Statins are commonly prescribed for preventing cardiovascular diseases, such as heart attack and stroke. Now, a pooled analysis of published studies covering millions of participants finds that the cholesterol-lowering drugs may also prevent venous thromboembolism, a leading but avoidable cause of hospital deaths.
Researchers from the University of Leicester and the University of Bristol, both in the United Kingdom, report their findings in The Lancet Haematology.
They suggest that once other studies confirm their findings, they could lead to new guidelines for statin use to cover the prevention of vein blood clots, as well as cardiovascular disease.
Venous thromboembolism (VTE) is a life-threatening condition in which blood clots form in the vein.
VTE is a leading cause of death and disability. Estimates suggest that around 10 million cases occur worldwide every year, and it is one of the most preventable causes of hospital-related deaths.
Statins are drugs that can help to lower blood levels of low-density lipoprotein (LDL) cholesterol by reducing its production in the liver.
Lead author Dr. Setor Kunutsor, of the School of Clinical Sciences at the University of Bristol, says that while statins are currently only approved for use in the primary and secondary prevention of cardiovascular disease, they have also shown “great promise beyond their established lipid-lowering effects and these include potential beneficial impact on multiple disease conditions.”
- Estimates suggest that there are between 100,000-300,000 VTE-related deaths in the United States every year
- In the U.S. and Europe, deaths linked to VTE exceed those of breast cancer, prostate cancer, AIDS, and road crashes combined
- Up to 60 percent of VTE cases happen during or after hospital stays.
To evaluate the extent to which statins have been linked with first VTE events, the researchers undertook a systematic review and meta-analysis of observational studies and randomized controlled trials. A meta-analysis is a study that pools and analyzes data from several studies of similar or compatible design.
They searched several well-known databases for studies up to July 2016 that reported links between statin use and first VTE outcomes.
The observational studies (investigations that follow people over a period of time) included in the analysis assessed the link between statin use and VTE, DVT, or PE in adults.
The randomized controlled trials included in the analysis had compared the effect of statin therapy against receiving no treatment or placebo use, and they had collected data on VTE, DVT, and PE outcomes.

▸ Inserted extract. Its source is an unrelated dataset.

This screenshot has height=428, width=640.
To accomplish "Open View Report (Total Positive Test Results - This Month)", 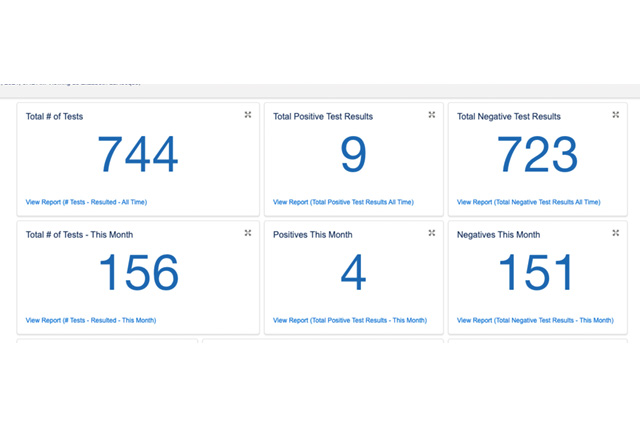I will (x=349, y=320).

Altogether, the researchers analyzed 36 studies with data on more than 3.2 million participants. They took into account age, country of origin, and whether there was a high or low risk of developing VTE.
The analysis showed that, compared with not using statins, there was a clear link between statin use and a reduced risk of VTE.
Results showed a 15-25 percent reduction in relative risk for VTE in those who used statins versus those who did not.
The authors note that due to limited data, they could not clearly show whether all types of statin were equally effective.
They also point out that further evidence must validate the findings before guidelines for statin use are expanded to include prevention of VTE, as well as cardiovascular disease.
“These results provide an extensive body of evidence on the clinical benefit of statin in the occurrence of VTE and may support a true protective effect.”